[START Document section]

Recapturing the Mule Nation – Southern Pines, NC
“Oh man, I’m so sunk!” I thought as I turned away from the open gate and thought of Craig.
Craig aboard his boat before she was lost at sea
(Rodrigues Island, Indian Ocean)
Craig was a mad keen Australian I’d sailed with aboard Sea Bird. He’d bought a small twenty-three foot sailboat in Australia, sailed her from there around Africa’s stormy Cape of Good Hope, then up to Cuba and on to Newfoundland.
From there, he planned to cross the Atlantic to Ireland and then back down to Cape Horn and return home to the Big Down Under.
Only the tail end of a hurricane caught him at sea hundreds of miles offshore, rolled his boat over and he was plucked from his swamped vessel by a passing freighter. He showed up in London with little more than his name.
As I turned from the empty gate I got that same sinking feeling. Dang! One moment I had mules under me. The next I was the owner of an empty field.
I gathered up my empty halters, climbed back into my pickup and started driving down May Street.
Now unlike a good shipwreck, where you have floating clues like life preservers and oil slicks to pursue, mule hunting is trickier. As I drove down May Street toward Southern Pines, my eyes combed the long leaf pines and horse pasture for clues.
Nothing. No tracks, no skid marks. Zero.

[END Document section]
[START Given material]

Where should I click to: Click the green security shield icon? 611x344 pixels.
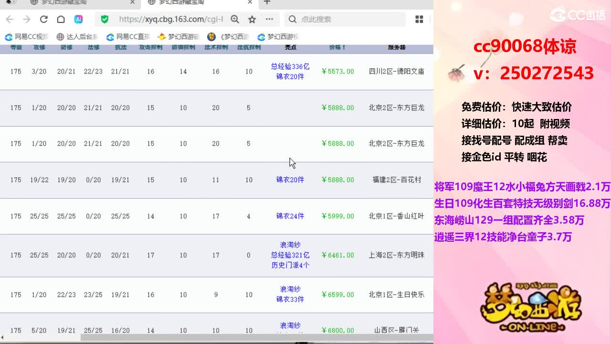coord(105,19)
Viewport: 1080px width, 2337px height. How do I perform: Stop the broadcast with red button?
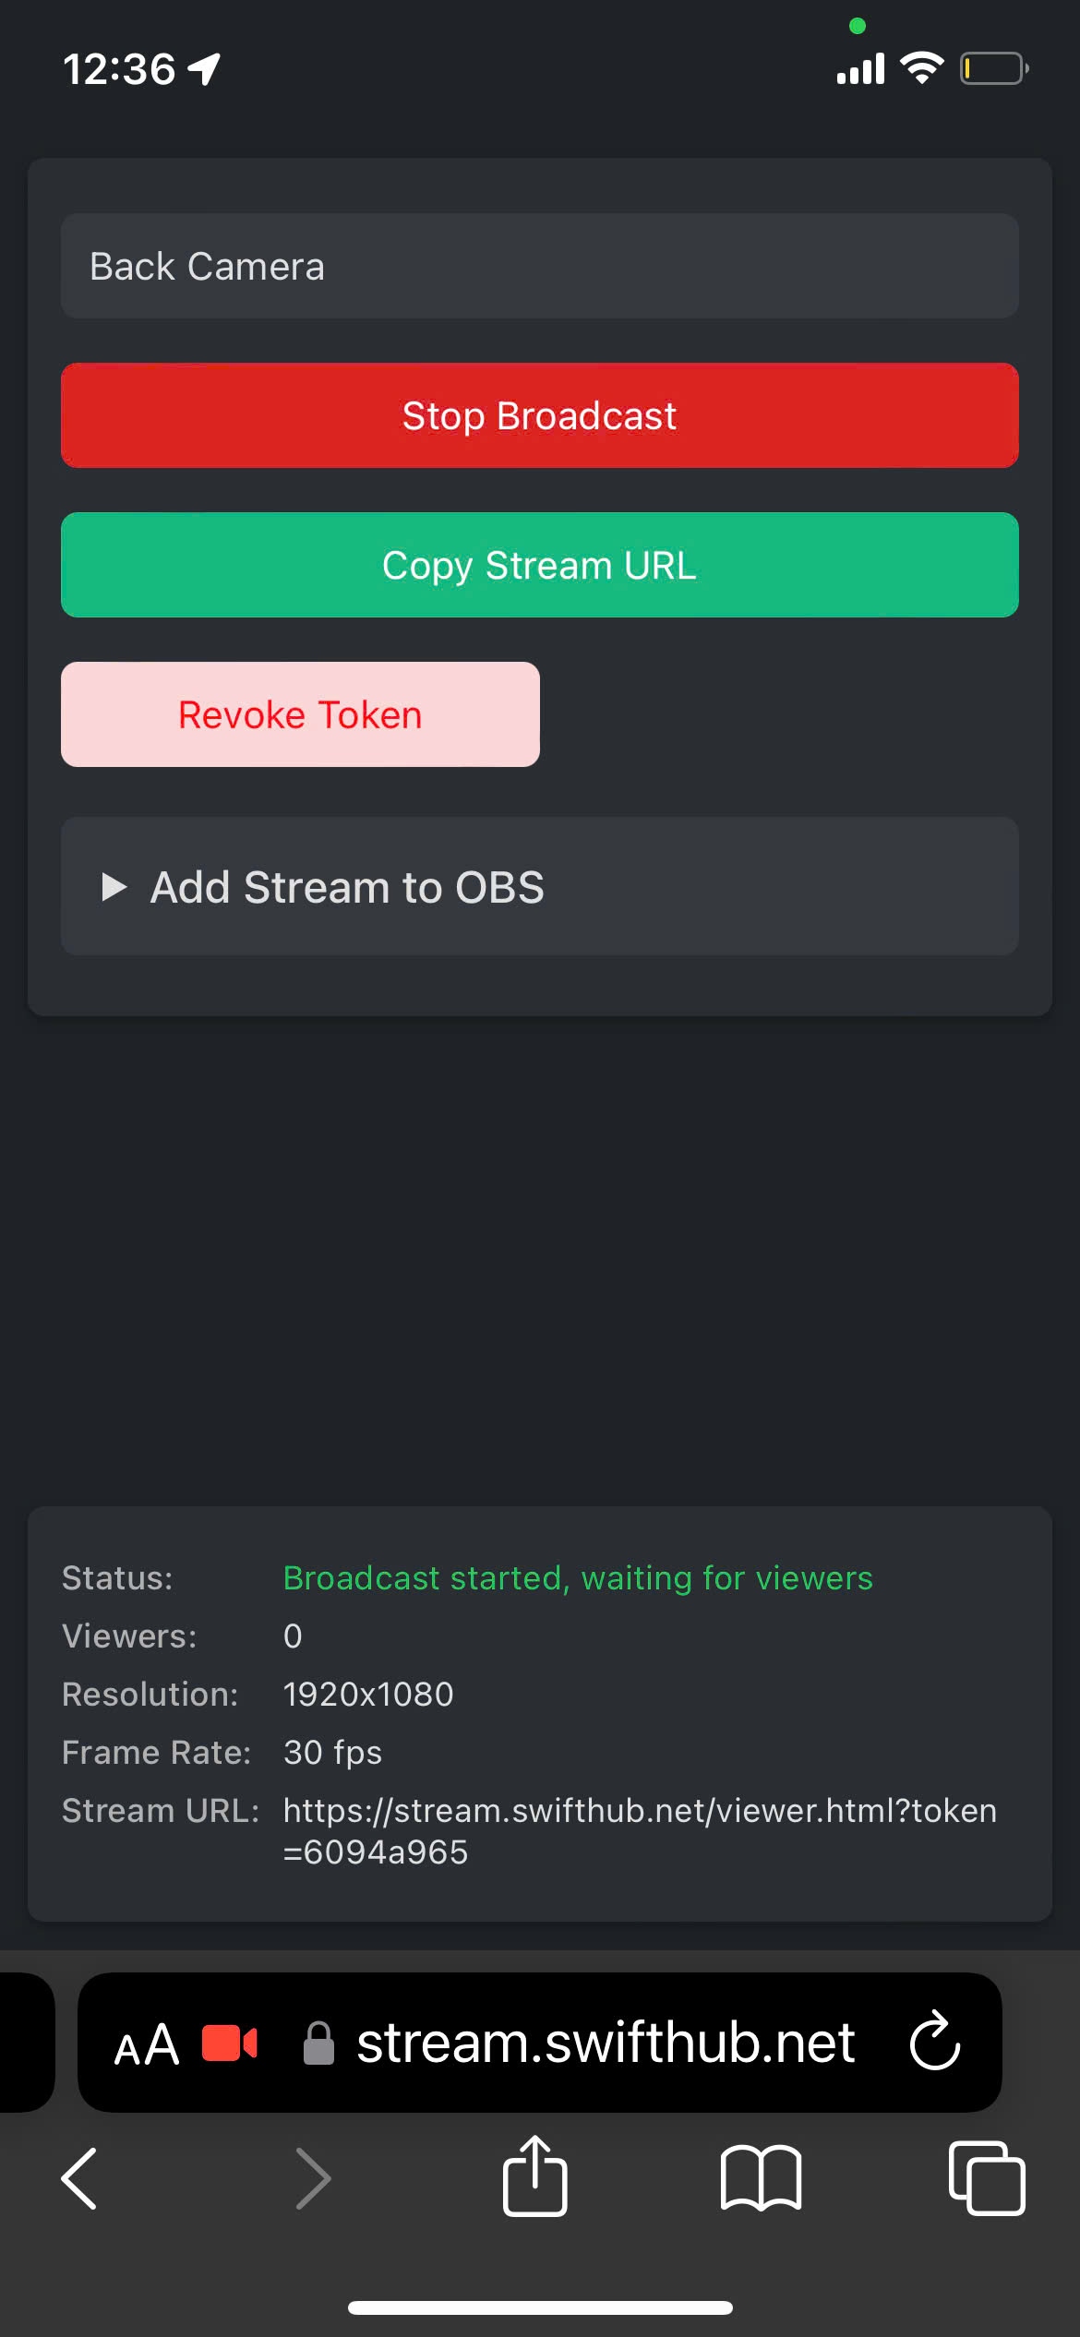pyautogui.click(x=540, y=415)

[END Given material]

**Do this**
Please reproduce word for word the passage of the Southern Pines mule story that begins with the words containing "Craig was a" and ends with "on to Newfoundland.".

**Exercise response**
Craig was a mad keen Australian I’d sailed with aboard Sea Bird. He’d bought a small twenty-three foot sailboat in Australia, sailed her from there around Africa’s stormy Cape of Good Hope, then up to Cuba and on to Newfoundland.